The trips start with a visit to Torquay, where Agatha Christie was born, and where she had a holiday home for many years, and we drive up to her house, then over the moors, and I talk about the landscape and some of the books it's influenced, before we travel up to the Cotswolds, talking about the authors who used to live up there, and then on to Oxford and finally London, all in the space of seven days. I did two tours in October, and they can't have gone too badly, because I've already been commissioned to return for two tours in 2023. I'm looking forward to them!
As if I didn't already have enough to be getting on with, I'm also now considering recording my own books as audio. The Last Templar is still not available on audio. It used to be (a particularly dreadful recording that did it no favours), but it's been out of contract for a long time now. I have a feeling that the author reading his own work might not be too bad, and I've bought a new microphone in order to experiment. I'm not convinced. First and foremost, because it will involve so many hours of reading - but audio is very popular, and I don't want the book to miss out.
In other news, for those of you who aren't already aware, I have been producing YouTube videos on my own channel, WriterlyWitterings, for a while now. Mostly I'm wittering on about pens and stationary, but occasionally I wander into writing too. I'm also on Patreon, which gives me a chance to talk more about my work and books, and about writing more generally. You can take a look at that here.

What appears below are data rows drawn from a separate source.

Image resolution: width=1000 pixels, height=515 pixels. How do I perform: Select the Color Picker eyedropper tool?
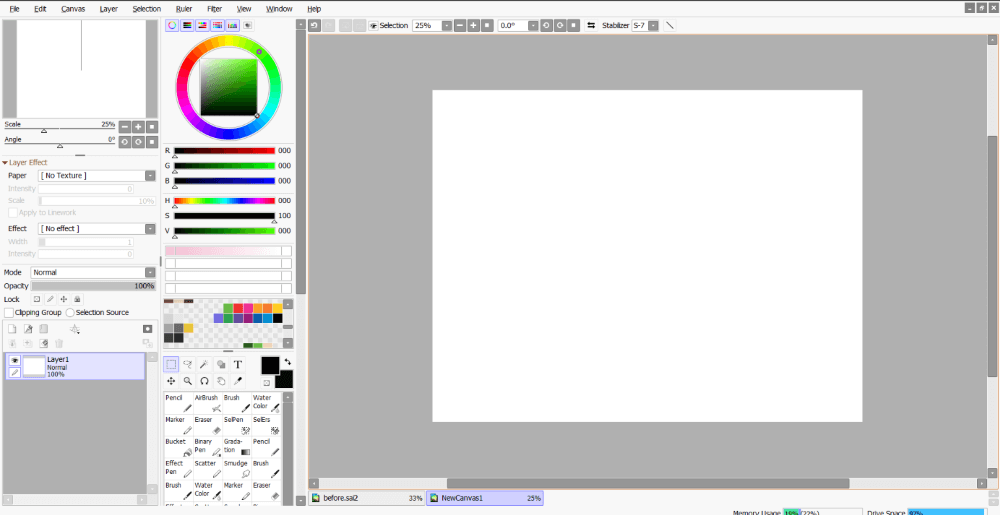click(x=238, y=381)
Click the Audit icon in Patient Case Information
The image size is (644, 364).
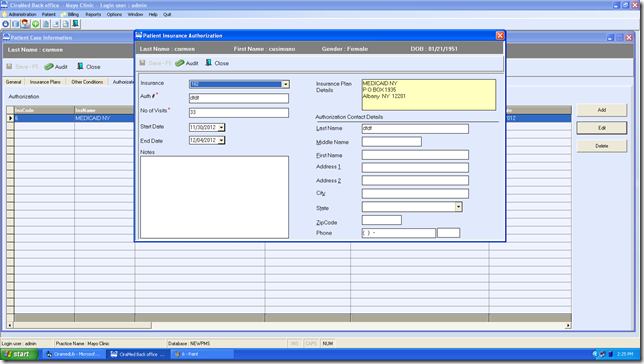point(49,67)
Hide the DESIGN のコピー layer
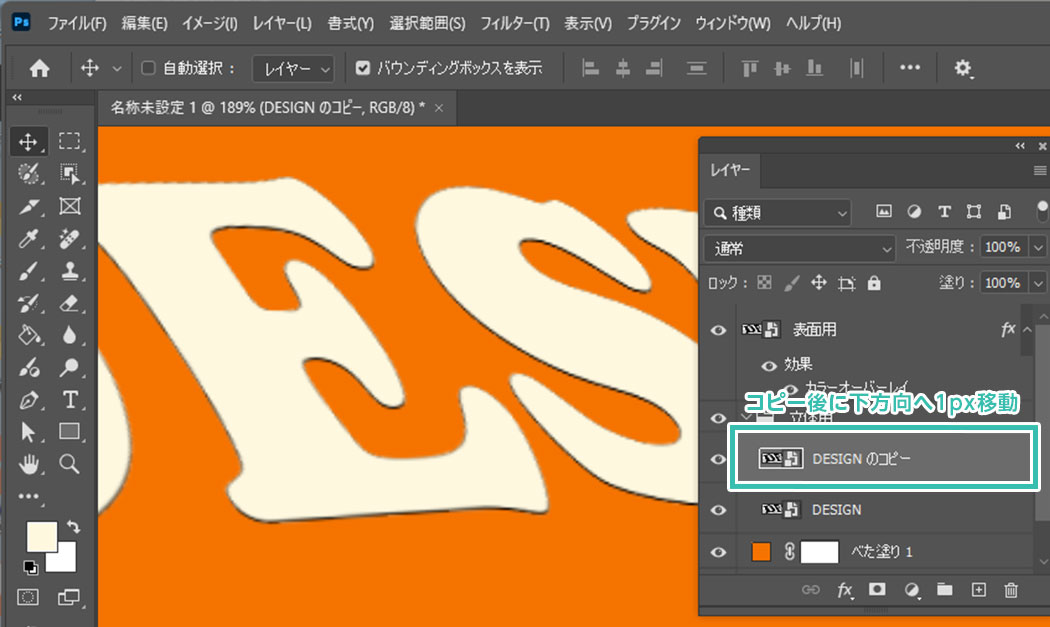The height and width of the screenshot is (627, 1050). pyautogui.click(x=718, y=459)
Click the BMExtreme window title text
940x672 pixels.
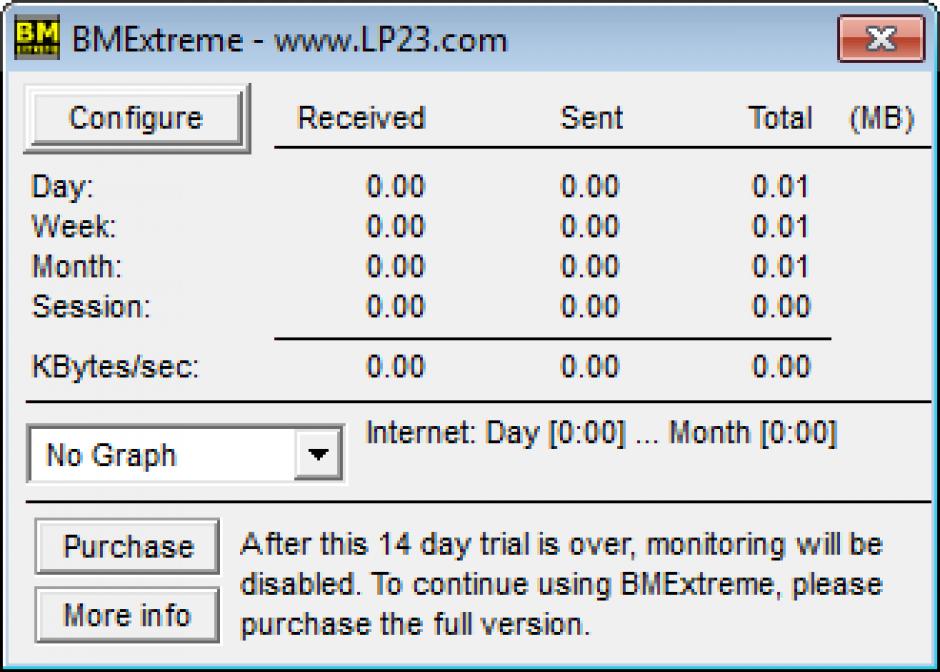tap(290, 40)
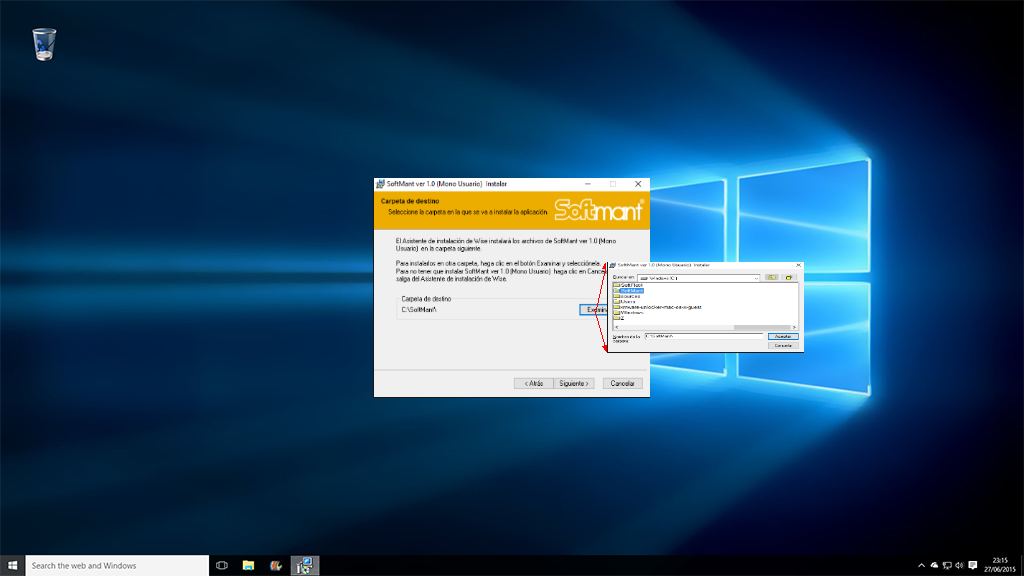Viewport: 1024px width, 576px height.
Task: Open the Action Center notifications icon
Action: 973,565
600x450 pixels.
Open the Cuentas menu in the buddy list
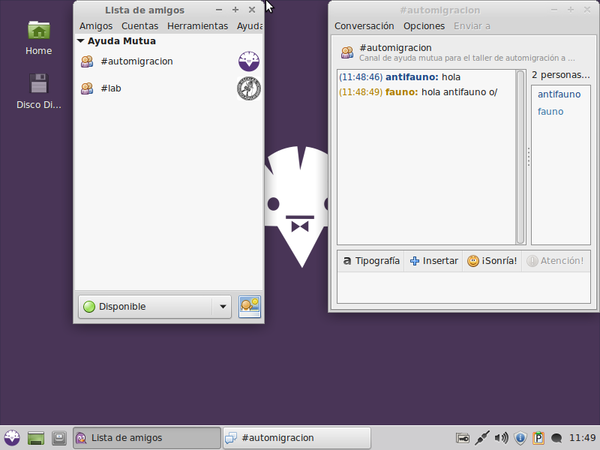[140, 26]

Away from work, I am trying to get more active (one of the results of the diabetic diagnosis), and so I am gradually getting used to mobility via pushbike as well as walking the hound for longer distances. I'm aiming to walk at least five miles a day, but currently it's proving a little problematic. I do, after all, need to get the words down on paper just now. As to cycling, well, I've been keen for a while to get back on my bike. It's a little old, admittedly, but ... well, I realised last month that my tyres were so old that the rubber had degraded. I could see through the tyre walls to the inner tube inside! Therefore I invested in two nice new tyres and two new inner tubes. Which would be great, except while fitting them yesterday, I managed to pinch a hole in one of the new inner tubes. So now I'm waiting impatiently for a replacement to arrive in the post.
Nothing's ever easy, is it?
That, for now, is about it. I do hope you enjoy a happy, peaceful and restful Christmas, and a better New Year than we have enjoyed for the last three years!